Shyam Prasad:I'm sorry David, we doesn't when this item will be available for the next batch.

Me:So then how can you provide an estimate May 23, 2012 delivery date??

Shyam Prasad:Once we receive more items in stock we will update this information in our website.


----------



## darktiger (Mar 23, 2012)

Man I am glad I canceled my order with them... I ordered my body from somewhere else on Wed and got it on Thursday....


----------



## jeremychone (Mar 23, 2012)

Apparently, Shipping on Monday, see my conversation with a rep.


----------



## PageWorks Studios (Mar 23, 2012)

Jeremy - way to handle it with them - it's nice to see someone not interested in blowing steam at someone (the employee) who has nothing to do with the supplies, and to offer constructive, respectfully delivered advice on what to do next time....


----------



## bigfatdaddyo (Mar 23, 2012)

I chatted with team India and a supervisor for 30 mins, I was unable to get any information as to a ship date, I ordered the camera just an hour or two after the news came out, so I was an early orderer, like 1am-ish. Just called Norman in Michigan and got a kit broken in half and they are shipping it today. Said to see Amazon fail at such a simple task.


----------



## PageWorks Studios (Mar 23, 2012)

for what it's worth - JUST got my email from Amazon that the camera has SHIPPED!! I'll try to update when it arrives but means probably Monday because I'm on Prime....


----------



## kidnaper (Mar 23, 2012)

They're slowly trickling out. I got my body shipping confirmation around 11am this morning and even with 1 day prime the expected delivery is Monday.


----------



## The19th (Mar 23, 2012)

Body Only order from Amazon just now arrived from UPS. Charging the battery atm.

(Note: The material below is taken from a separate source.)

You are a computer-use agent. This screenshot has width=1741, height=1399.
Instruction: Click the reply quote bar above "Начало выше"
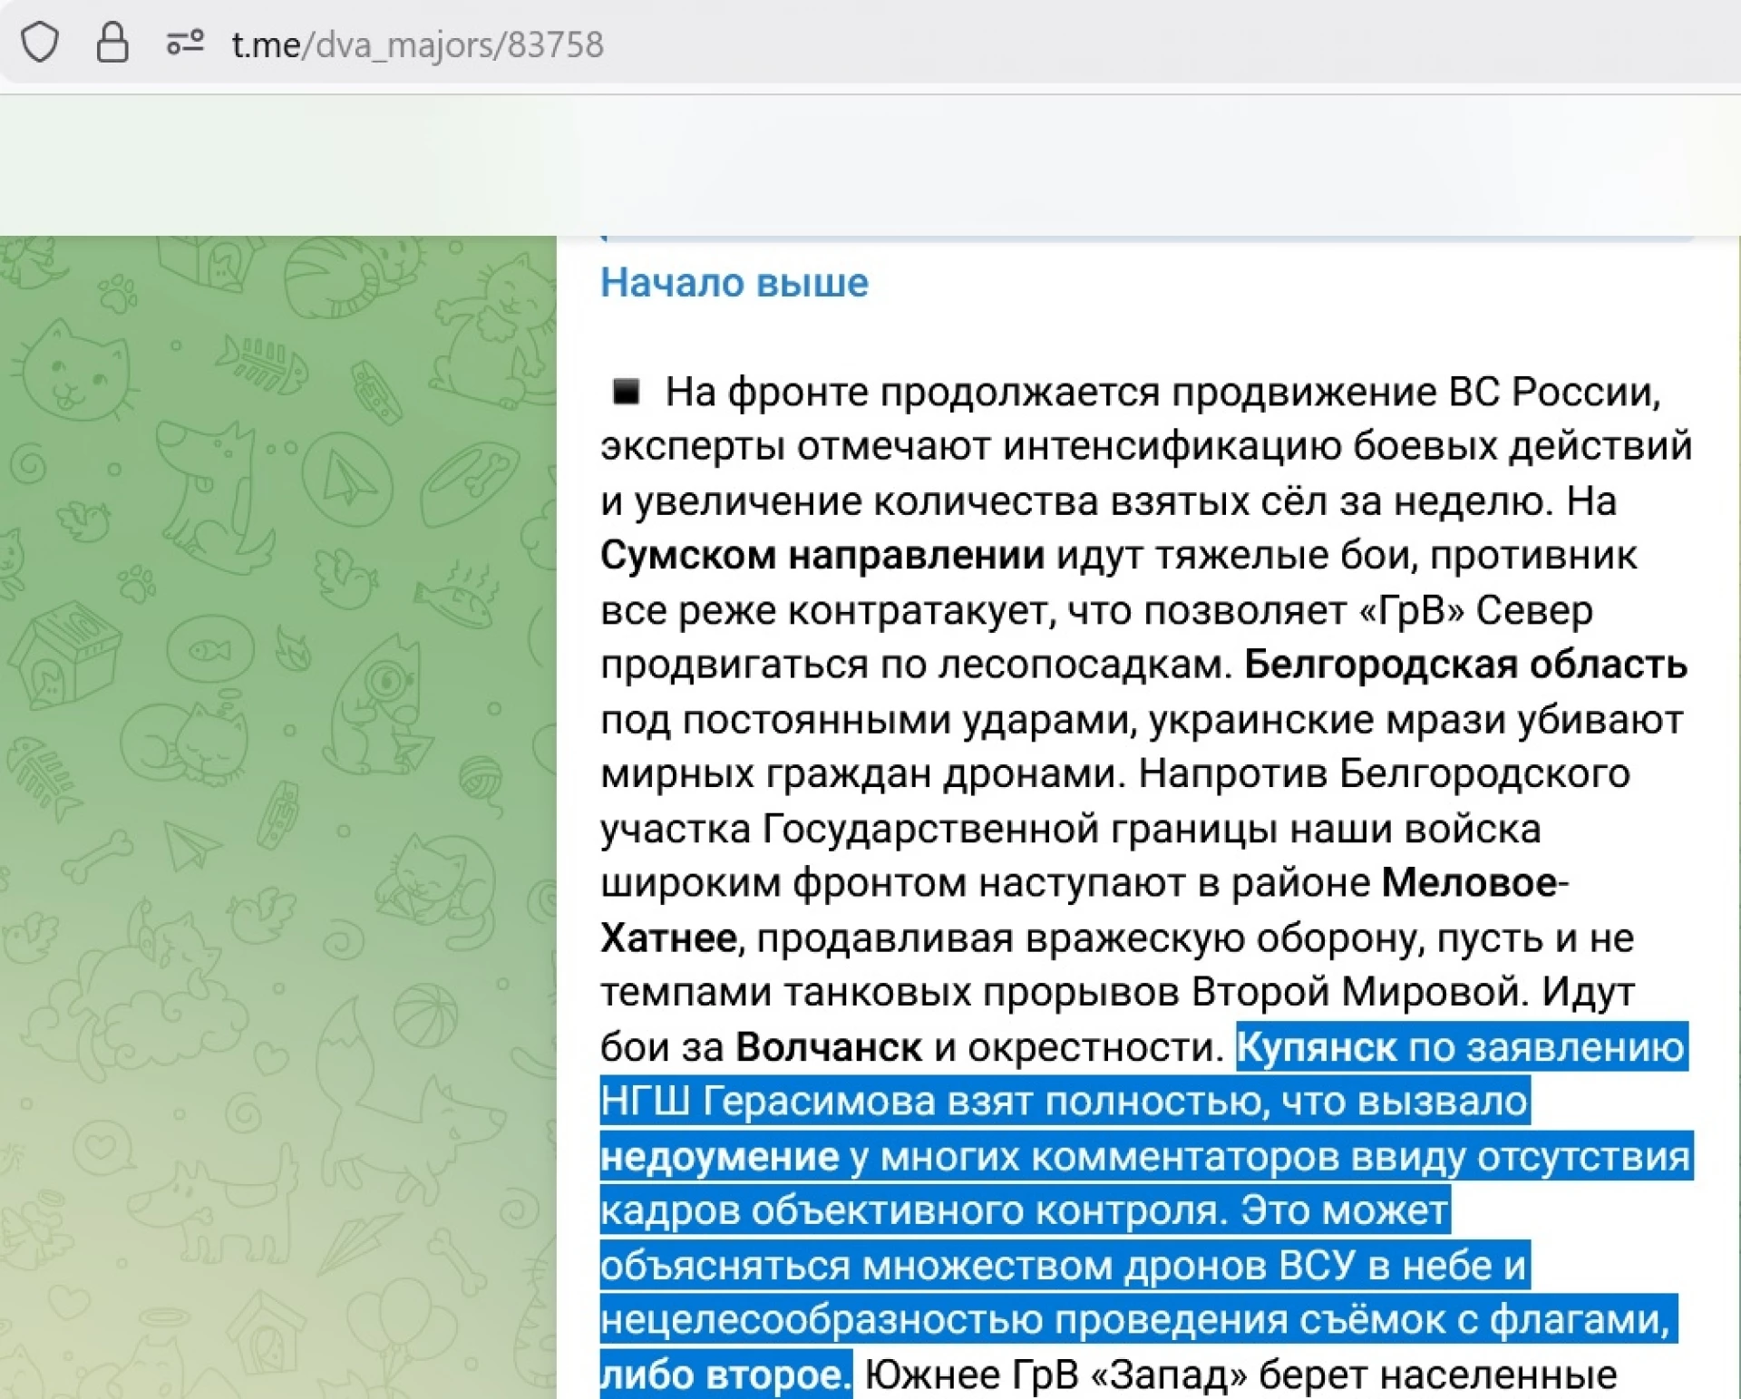point(1147,239)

Order placed: March 2, 6:51am Pacific
Shipping notification received: March 22, 10:31am Pacific
Shipped from the Fernley, NV distribution center to Sacramento, CA
Delivery: March 23, 2:40pm Pacific


----------



## CanonBo (Mar 23, 2012)

The19th said:


> Body Only order from Amazon just now arrived from UPS. Charging the battery atm.
> 
> Order placed: March 2, 6:51am Pacific
> Shipping notification received: March 22, 10:31am Pacific
> ...



Thanks for sharing. This is what I find baffling. I placed my order for the body only before you. My item hasn't even shipped out yet. How can Amazon explain this???


----------



## Vaz (Mar 23, 2012)

ROFL, 6am PST! I placed my order 3am est! That would be midnight pst. I got a six hour lead on The19th's order yet his got shipped and my order is doesn't have any updated at all, no shipping soon or anything. Honestly, I'm glad you got your camera and enjoy, but this just doesn't make sense how they cherry picked these orders. I wonder if they were all west coast orders? If east coast orders are getting fulfilled too, then I just don't understand. I made a huge mistake buying a $500 gift card to avoid my debit card delaying for fraud prevention. Now I'm completely confused and pissed off, unsure of my next move. I have enough cash to order somewhere else, but I really don't need the $500 sitting there in gift funds and I can't get a refund on that either it seems. It's kind of amazing that such an expensive camera would have such a huge demand in a depressed economy.


----------



## PhotoVIC (Mar 24, 2012)

Mar. 3 4:25p order (yes, I was not able to pull the trigger immediately).

Status changed to "Shipping Soon" today.

Hope it's true!


----------



## RedShark (Mar 29, 2012)

With the "update" that my body-only won't be shipping well into May (I ordered on March 7), I just bit the bullet and bought the kit tonight -- they're finally "in stock" at Amazon. Chose 1-day shipping and my invoice told me it would be here tomorrow.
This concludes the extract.